The book recommendation system is based on the Item based collaborative filtering technique. The script is written using pyspark on top of Spark's built in cluster manager. It is used to recommend similar books to each other based on the ratings and the strength of the ratings.
This is based on the concept that "Users who liked this item also liked …”
Steps followed are as follows:
- It will take a book and find the users who liked that book.
- It then finds other books that similar users liked and form pairs of books that were read by a user
- It then measures the similarity of thir ratings across all the users who read both
- It takes items and outputs other items as recommendations sorting by strength of similarity.
Metric used: Cosine similarity: Compute how similar two non-zero vectors (of ratings) are in order to determine the similarity score between two books.
Future enhancements:
- Adjust the thresholds for the number of co-raters and the minimum score
- The quality of the similarities can be improved with different similarity metrics (Pearson correlation coeffient/ Jaccard similarity metric etc.)
- Invent a new similarity metric that takes number of co-raters into consideration.
- Take the author of the books into consideration to boost the scores.
Dataset: •BX-Books - Books are identified by their respective ISBN. Invalid ISBNs have already been removed from the dataset.
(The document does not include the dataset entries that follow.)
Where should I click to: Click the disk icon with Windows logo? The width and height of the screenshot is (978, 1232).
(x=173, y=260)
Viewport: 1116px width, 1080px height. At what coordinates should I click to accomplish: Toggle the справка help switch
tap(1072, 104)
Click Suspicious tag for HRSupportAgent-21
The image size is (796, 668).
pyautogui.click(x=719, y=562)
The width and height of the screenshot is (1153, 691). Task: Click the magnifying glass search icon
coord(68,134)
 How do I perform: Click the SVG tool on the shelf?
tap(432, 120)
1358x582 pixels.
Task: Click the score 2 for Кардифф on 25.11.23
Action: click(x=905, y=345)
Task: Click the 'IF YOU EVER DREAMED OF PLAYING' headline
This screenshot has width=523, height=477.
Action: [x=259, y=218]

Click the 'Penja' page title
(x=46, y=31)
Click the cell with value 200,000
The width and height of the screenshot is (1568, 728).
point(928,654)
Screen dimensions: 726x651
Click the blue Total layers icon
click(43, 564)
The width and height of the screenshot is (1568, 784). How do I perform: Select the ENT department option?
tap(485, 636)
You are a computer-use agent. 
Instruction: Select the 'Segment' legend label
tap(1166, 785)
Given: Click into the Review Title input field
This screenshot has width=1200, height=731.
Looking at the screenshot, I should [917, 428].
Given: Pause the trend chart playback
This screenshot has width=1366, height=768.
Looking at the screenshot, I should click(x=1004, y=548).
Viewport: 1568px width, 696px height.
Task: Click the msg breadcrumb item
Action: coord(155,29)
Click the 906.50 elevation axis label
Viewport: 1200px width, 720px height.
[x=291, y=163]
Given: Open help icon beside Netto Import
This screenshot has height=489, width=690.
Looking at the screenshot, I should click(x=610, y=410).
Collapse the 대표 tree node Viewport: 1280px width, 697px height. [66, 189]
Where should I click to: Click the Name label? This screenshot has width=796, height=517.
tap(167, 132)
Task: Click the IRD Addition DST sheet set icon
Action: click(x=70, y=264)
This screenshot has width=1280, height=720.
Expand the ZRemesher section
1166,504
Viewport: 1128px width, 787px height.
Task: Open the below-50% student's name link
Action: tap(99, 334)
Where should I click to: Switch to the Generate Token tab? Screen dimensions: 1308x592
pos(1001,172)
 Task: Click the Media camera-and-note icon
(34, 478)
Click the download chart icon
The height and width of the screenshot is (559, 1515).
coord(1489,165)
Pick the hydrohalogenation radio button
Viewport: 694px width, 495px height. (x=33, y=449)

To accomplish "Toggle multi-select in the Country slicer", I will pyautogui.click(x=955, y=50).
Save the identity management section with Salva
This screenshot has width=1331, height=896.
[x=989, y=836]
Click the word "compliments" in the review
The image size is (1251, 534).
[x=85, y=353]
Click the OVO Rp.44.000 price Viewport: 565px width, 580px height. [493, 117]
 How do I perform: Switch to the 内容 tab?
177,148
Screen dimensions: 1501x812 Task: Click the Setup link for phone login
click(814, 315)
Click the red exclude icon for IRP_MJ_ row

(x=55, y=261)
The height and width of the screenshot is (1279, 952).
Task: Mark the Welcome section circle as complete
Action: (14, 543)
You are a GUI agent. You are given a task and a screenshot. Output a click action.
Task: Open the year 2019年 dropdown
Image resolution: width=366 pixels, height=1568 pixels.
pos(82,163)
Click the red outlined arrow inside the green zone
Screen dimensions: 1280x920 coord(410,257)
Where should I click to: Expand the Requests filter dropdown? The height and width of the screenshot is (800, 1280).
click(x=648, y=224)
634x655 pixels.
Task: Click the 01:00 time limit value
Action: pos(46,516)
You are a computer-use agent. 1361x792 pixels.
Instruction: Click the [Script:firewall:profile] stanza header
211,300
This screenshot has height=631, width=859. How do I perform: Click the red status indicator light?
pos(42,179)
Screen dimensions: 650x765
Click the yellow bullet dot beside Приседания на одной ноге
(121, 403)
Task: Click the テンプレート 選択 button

Moreover, some content-based information is obtained from Amazon Web Services. •BX-Book-Ratings - Contains the book rating information. Ratings are either explicit, expressed on a scale from 1-10 (higher values denoting higher appreciation), or implicit, expressed by 0.
This is based on the publicly available Books crossing dataset pulled from :http://www2.informatik.uni-freiburg.de/~cziegler/BX/
Keywords- collaborative filtering, recommendation systems, pyspark,cache, persist, broadcast variables, cosine similarity, command line arguments etc.